Canadian Journal of Remote Sensing (Nov 2020)
Multilevel Extraction of Vegetation Type Based on Airborne LiDAR Data
Abstract
Precise determination of vegetation type is important in remote sensing of the ecological environment. Many studies have explored ecosystem structure on explicit spatial scales using specific remote sensing data, but few studies have considered vegetation information extraction at various landscape levels using LiDAR-derived raster layers. This study determined vegetation information based on LiDAR-derived canopy height model (CHM) and LiDAR-derived forest canopy coverage (FCC) from the typical natural secondary forest of Maoershan Experimental Forest Farm (Northeast China). Geographic object-based image analysis was adopted for all experiments. Optimal classification characteristics and thresholds were determined and classification rule sets established for vegetation type extraction at four levels: vegetation-not-vegetation, vegetation type, forest type, and canopy—canopy gap. We compared and analyzed the capability of LiDAR-derived raster layers extraction to describe vegetation features at these four levels.
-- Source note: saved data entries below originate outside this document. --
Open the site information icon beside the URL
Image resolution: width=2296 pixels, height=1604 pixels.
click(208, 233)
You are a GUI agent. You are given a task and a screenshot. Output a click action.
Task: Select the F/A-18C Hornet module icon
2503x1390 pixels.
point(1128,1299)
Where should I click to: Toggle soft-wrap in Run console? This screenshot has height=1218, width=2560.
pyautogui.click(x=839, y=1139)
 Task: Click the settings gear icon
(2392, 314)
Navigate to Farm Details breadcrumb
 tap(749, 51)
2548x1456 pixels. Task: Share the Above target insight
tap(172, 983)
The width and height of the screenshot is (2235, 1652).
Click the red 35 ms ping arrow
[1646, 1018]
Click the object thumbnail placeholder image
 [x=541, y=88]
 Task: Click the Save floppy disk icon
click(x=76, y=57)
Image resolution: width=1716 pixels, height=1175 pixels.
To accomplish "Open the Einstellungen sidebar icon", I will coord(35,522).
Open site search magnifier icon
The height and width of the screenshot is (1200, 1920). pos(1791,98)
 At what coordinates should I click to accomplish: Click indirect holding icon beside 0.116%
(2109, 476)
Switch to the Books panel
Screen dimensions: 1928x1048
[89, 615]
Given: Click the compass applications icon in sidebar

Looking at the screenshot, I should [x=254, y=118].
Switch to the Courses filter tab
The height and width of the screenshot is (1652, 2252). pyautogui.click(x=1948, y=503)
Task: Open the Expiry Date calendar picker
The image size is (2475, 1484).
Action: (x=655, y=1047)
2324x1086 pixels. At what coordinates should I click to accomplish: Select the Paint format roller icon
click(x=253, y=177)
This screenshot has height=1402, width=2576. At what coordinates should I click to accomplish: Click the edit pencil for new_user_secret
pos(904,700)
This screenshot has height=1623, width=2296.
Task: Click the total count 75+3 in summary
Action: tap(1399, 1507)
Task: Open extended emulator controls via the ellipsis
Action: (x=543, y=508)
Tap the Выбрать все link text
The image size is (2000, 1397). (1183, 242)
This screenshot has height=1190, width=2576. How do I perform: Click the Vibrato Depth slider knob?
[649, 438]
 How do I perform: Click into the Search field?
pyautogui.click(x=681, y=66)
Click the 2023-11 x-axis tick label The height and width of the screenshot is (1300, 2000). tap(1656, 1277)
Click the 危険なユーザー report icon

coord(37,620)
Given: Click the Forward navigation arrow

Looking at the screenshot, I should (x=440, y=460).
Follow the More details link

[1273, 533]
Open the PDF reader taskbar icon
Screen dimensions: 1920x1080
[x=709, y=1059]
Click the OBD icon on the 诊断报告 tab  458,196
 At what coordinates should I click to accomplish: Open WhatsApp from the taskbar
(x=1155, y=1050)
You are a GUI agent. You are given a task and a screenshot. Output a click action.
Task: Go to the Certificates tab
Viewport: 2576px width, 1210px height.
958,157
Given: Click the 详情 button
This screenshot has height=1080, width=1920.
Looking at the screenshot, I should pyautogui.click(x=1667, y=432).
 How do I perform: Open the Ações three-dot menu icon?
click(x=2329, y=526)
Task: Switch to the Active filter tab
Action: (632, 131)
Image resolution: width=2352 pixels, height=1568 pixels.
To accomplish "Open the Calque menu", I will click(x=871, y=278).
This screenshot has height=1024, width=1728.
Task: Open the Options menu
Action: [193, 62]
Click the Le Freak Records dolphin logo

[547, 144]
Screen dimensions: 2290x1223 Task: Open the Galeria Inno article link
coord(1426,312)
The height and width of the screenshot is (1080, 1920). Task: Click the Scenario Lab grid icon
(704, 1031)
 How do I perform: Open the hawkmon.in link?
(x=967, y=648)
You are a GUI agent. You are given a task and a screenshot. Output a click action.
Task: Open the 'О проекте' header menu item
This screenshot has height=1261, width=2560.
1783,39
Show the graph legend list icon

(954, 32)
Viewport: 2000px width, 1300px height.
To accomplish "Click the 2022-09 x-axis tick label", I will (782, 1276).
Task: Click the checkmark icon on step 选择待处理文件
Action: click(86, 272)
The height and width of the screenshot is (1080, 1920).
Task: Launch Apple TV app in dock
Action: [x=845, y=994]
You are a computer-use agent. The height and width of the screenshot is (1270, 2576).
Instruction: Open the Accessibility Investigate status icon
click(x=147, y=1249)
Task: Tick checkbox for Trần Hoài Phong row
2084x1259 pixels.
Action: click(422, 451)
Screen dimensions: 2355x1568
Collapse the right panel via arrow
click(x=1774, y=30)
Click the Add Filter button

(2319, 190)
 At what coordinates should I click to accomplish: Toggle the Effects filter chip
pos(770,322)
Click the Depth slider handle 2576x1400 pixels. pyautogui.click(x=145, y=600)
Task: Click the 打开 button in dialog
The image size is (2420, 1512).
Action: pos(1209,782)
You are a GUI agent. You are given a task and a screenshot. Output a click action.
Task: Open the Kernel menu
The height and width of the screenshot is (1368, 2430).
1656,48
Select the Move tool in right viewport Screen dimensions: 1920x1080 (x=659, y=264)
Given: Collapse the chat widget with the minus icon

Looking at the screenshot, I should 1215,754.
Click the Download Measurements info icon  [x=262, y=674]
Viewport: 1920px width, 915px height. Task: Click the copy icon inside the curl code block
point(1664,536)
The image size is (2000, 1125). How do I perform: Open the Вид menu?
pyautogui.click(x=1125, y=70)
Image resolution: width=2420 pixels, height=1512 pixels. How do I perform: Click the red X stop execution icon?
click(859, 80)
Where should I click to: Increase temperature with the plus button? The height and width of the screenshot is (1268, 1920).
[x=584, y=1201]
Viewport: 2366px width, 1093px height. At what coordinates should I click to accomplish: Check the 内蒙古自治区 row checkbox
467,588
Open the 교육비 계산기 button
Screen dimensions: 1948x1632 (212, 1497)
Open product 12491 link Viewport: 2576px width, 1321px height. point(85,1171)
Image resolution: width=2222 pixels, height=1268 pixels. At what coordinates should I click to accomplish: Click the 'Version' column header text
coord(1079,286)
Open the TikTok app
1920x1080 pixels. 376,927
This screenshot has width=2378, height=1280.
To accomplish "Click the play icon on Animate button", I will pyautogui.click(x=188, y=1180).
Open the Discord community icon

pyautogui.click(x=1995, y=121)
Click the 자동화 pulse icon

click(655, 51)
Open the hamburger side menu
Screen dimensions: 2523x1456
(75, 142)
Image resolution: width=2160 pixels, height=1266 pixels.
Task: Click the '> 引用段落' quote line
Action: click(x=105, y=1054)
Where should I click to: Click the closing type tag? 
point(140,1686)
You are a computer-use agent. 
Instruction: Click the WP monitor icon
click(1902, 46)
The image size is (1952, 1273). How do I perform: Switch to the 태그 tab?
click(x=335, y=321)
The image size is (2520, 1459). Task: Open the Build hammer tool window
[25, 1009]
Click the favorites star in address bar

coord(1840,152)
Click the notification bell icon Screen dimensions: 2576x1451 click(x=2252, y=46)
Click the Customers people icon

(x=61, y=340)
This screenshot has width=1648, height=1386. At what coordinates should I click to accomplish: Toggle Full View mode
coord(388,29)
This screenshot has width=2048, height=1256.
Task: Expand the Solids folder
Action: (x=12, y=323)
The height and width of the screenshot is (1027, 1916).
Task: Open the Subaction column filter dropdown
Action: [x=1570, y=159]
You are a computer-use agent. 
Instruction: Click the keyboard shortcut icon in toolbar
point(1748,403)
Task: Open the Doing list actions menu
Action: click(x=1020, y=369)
An area-based assessment method was used for accuracy verification. The research showed that physical information such as vegetation height and canopy density provided by LiDAR point cloud is effective for extracting vegetation characteristics and categories. Moreover, results showed that high-resolution LiDAR-derived raster layers could provide more detailed vegetation information. This study represents a reference for data selection and mapping strategies for hierarchical and multiscale vegetation type extraction.